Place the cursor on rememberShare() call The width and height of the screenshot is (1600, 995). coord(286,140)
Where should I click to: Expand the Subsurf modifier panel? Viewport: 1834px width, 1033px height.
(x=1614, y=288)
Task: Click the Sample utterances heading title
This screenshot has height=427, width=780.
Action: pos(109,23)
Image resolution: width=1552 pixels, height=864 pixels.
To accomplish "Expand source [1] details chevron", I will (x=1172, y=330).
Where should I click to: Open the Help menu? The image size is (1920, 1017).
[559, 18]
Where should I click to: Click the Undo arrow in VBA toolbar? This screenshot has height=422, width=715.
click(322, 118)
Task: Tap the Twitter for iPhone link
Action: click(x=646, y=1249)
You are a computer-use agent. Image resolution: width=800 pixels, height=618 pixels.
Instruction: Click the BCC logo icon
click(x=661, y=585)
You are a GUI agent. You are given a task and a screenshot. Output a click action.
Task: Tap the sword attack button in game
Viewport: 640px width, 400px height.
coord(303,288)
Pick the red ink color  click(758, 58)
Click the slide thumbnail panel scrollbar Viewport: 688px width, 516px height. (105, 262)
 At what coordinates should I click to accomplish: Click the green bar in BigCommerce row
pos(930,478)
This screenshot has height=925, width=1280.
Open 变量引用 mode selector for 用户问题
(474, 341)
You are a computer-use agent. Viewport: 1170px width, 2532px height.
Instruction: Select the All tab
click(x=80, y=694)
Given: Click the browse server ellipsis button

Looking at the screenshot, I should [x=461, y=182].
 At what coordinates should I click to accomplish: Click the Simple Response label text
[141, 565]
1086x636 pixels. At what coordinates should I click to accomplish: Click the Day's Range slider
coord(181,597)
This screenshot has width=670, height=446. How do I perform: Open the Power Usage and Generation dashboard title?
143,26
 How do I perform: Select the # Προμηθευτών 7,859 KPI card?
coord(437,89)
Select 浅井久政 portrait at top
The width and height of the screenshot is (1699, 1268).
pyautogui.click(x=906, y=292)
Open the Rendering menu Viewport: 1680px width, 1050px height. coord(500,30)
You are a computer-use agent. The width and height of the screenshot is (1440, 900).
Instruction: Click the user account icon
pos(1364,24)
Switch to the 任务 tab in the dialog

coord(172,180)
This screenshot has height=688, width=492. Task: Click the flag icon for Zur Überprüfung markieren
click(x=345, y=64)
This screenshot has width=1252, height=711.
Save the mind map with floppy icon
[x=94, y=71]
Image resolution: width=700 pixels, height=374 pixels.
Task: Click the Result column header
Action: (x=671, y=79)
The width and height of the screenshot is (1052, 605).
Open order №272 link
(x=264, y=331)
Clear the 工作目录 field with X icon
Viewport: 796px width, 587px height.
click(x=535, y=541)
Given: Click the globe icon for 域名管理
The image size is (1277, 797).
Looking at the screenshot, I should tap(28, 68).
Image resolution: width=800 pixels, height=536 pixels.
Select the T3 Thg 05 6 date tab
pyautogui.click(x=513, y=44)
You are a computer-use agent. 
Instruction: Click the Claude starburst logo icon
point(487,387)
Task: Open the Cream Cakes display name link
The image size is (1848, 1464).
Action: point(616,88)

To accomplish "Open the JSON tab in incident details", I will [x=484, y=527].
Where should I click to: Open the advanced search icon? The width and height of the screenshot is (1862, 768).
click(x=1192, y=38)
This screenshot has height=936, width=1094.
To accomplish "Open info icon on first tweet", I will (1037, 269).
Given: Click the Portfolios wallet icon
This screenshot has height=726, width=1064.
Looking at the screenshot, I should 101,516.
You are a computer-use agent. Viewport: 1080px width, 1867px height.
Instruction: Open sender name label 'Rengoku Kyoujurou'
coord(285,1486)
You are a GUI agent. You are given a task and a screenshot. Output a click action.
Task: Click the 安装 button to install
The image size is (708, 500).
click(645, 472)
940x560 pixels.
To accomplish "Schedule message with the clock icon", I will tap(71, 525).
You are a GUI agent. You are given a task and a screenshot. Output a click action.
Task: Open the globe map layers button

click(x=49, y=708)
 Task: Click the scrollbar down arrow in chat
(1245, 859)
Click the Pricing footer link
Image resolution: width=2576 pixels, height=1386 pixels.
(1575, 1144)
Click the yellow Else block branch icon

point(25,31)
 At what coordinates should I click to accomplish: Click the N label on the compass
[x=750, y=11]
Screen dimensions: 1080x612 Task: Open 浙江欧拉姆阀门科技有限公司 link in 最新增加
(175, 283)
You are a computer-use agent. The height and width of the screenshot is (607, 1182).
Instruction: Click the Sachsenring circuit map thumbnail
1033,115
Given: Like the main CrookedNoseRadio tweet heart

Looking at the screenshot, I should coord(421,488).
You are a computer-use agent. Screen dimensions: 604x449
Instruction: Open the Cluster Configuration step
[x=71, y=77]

--

#### [What you need to do]
Repeat word for word every line from the start of the entries to the line holding "Pick the red", inclusive, and nothing else.

#### [Exercise output]
Place the cursor on rememberShare() call The width and height of the screenshot is (1600, 995). coord(286,140)
Where should I click to: Expand the Subsurf modifier panel? Viewport: 1834px width, 1033px height.
(x=1614, y=288)
Task: Click the Sample utterances heading title
This screenshot has height=427, width=780.
Action: pos(109,23)
Image resolution: width=1552 pixels, height=864 pixels.
To accomplish "Expand source [1] details chevron", I will (x=1172, y=330).
Where should I click to: Open the Help menu? The image size is (1920, 1017).
[559, 18]
Where should I click to: Click the Undo arrow in VBA toolbar? This screenshot has height=422, width=715.
click(322, 118)
Task: Tap the Twitter for iPhone link
Action: click(x=646, y=1249)
You are a computer-use agent. Image resolution: width=800 pixels, height=618 pixels.
Instruction: Click the BCC logo icon
click(x=661, y=585)
You are a GUI agent. You are given a task and a screenshot. Output a click action.
Task: Tap the sword attack button in game
Viewport: 640px width, 400px height.
coord(303,288)
Pick the red ink color  click(758, 58)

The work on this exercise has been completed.